De las más de cuarenta películas en las que Eta tenía un papel más o menos fundamental han sido las de Imanol Uribe las que de forma más interesante cinematográficamente, aunque siempre de perfil, han mostrado la idiocia terrorista. De El proceso de Burgos (1973) a Días contados (1994) pasando por La fuga de Segovia (1981) o La muerte de Mikel (1983).
Seguramente porque, partidario de una aproximación oblicua a través del cine de género, las películas de Uribe son capaces de situar a Eta ante un trasfondo de tramas turbadoramente sexuales que también se pueden leer como una metáfora de cómo, bajo esa apariencia campechana y cordial del vasco habitual, se esconde una profunda represión moral que actúa como una olla a presión y que termina por estallar en forma de coche lapa. Nunca se terminará de subrayar el papel de la Iglesia vasca en el surgimiento de Eta, así como en la justificación que un sector considerable del clero vasco ha prestado siempre al terror como paraguas moral. Y la intersección entre la voluntad genocida del marxismo-leninismo con la xenofobia del nacionalismo de Sabino Arana.
Manuel Gutierrez Aragón con Todos estamos invitados e Iñaki Arteta con Trece entre mil, con diferente suerte, sí que utilizaron el cine como testimonio de análisis lúcido, valiente y certero. Gutiérrez Aragón elegía sabiamente como escenario de la tragedia vasca uno de esos artificiales oasis vascos de convivencia: sus celebérrimas sociedades gastronómicas, en las que jamás se ha permitido que la ética de la resistencia estropease la estética de unas cocochas de bacalao (¿o las prefiere usted, estimado lector, de merluza?) al pilpil. Se quejaba Fernado Savater del poco compromiso cívico de los cocineros a la hora de defender las libertades en el País Vasco; en mala hora: todavía estará comiendo de lata.

OBJETIVO 1:
Cambia "olla a presión" por "caldera" en el fragmento del texto dado entre "Seguramente porque, partidario" y "de Sabino Arana.", ambos incluidos, y escríbelo de nuevo.
OBJETIVO 2:
Según el texto dado:
(a) ¿En qué año se fecha Días contados?
(b) ¿Qué escenario eligió Gutiérrez Aragón para la tragedia vasca?
(c) ¿A qué nacionalismo se atribuye la xenofobia?

LÍNEAS DE DATOS:
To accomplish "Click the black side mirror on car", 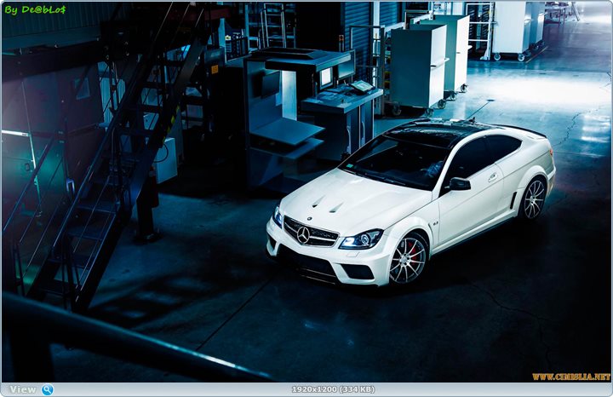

RESPUESTA COMPLETA 1:
Seguramente porque, partidario de una aproximación oblicua a través del cine de género, las películas de Uribe son capaces de situar a Eta ante un trasfondo de tramas turbadoramente sexuales que también se pueden leer como una metáfora de cómo, bajo esa apariencia campechana y cordial del vasco habitual, se esconde una profunda represión moral que actúa como una caldera y que termina por estallar en forma de coche lapa. Nunca se terminará de subrayar el papel de la Iglesia vasca en el surgimiento de Eta, así como en la justificación que un sector considerable del clero vasco ha prestado siempre al terror como paraguas moral. Y la intersección entre la voluntad genocida del marxismo-leninismo con la xenofobia del nacionalismo de Sabino Arana.

RESPUESTA COMPLETA 2:
(a) 1994.
(b) Las sociedades gastronómicas vascas.
(c) Al nacionalismo de Sabino Arana.